Charlotte, N.C.-based Continental Tire North America said the investments will result in the addition of about 75 jobs at the Mount Vernon facility. More than 2,300 currently are employed there. The capital spending plan is on top of the previously announced $160 million investment in the factory, bringing total planned spending there since 2006 to more than $220 million.
CEO Matthias Schoenberg said the investment will allow for increased manufacturing flexibility enabling Continental to adjust to growing market demand for replacement tires, particularly in categories such high-performance and ultra-high performance that provide higher added value to both Continental and its customers.
Continental said more than $40 million of the investment will be directed to passenger and light truck operations for machinery and tooling. That will increase capacity by about 2 million tires per year. Machinery to be added will include new tire equipment, curing presses, carbon black distribution systems, automatic cutters and conveyors, according to Hank Eisenga, vice president of manufacturing at Mount Vernon.
Schoenberg said 2008 has been good thus far for the company's PLT business, bringing in double-digit growth in the U.S., Canada, Mexico and Brazil. “We have achieved this through lots of hard work in the plants and in marketing and sales, and through improving step-by-step our product portfolio, our quality and our customer service,” he said at a news conference in Mount Vernon announcing the investment.
He said tires CTNA started selling in the U.S. last year—such as the General Altimax, the Conti-brand CrossContact UHP line and a General-brand UHP tire—all have been successful.
Schoenberg also credited some innovative marketing by the firm's PLT group, including a program to give out free Magellan GPS systems with tire purchases. “In just a couple of weeks we increased our sales by close to $30 million by handing out 14,000 GPS systems,” he said. “These are the kind of things that really get our name out.”
In addition, about $20 million will be invested in the commercial vehicle tire operations to provide new and updated machinery and tooling to accommodate additional product brought in from Europe. As a result, Mount Vernon will make and supply more tires for the Canadian and U.S. markets and produce more than 90 percent of the tire maker's truck tires sold in the U.S., according to the company.
“The truck tire market is down,” Schoenberg said. “We have to protect the plant, but we invest into the plant to increase capacity because we believe in the future and we believe in the plant.”
The exchange rate situation had some impact on bringing truck tire production from Europe to the U.S. but wasn't the main motivation, according to the CTNA CEO. “Even if the dollar were much stronger it would still make sense just to be closer to the customer and to reduce the inventory we have in truck tires to react faster to customer demands.”
Bucking the odds
With the decline in the automotive market and the rising cost of raw materials, Schoenberg said CTNA has been fortunate to be in a position to counterbalance much of the tough issues facing the tire industry today.

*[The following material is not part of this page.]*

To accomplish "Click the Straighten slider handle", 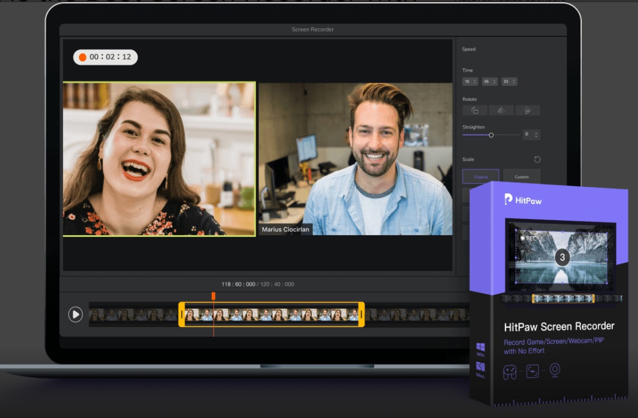I will coord(491,135).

“What do we do against that?” he asked. “We fight against it. We introduce new products. We improve our production costs. We balance our product portfolio and we continue transferring product from Europe to the U.S.”
Eisenga complimented the employees—who took a 10-percent wage cut at the beginning of 2006—for all the hard work they have put in while facing a difficult transition.
“With the type of investments we have today, we are still moving forward,” he said, adding that employee involvement activities are paying off. “Lean manufacturing initiatives are the way we can become more efficient in this operation, especially in a high-cost country like the U.S.”
He said that while the operation has made great strides, there's still room for improvement in lowering costs. “The bottom line is we must continue to expand our performance in all areas in order to prove that the investments in building and equipment and in people were the right decision for the company,” Eisenga said.
In recent years, CTNA has ceased tire manufacturing at Mayfield, Ky., and Charlotte—where it still mixes rubber—and sold off its off-the-road tire plant in Bryan, Ohio, leaving Mount Vernon as its only domestic tire facility. It also operates tire factories in Mexico and Brazil.
CTNA posted its first profitable year in a decade during 2007 and Schoenberg expects the Continental A.G. subsidiary to make money again this year. It did not reveal exact sales or earnings figures.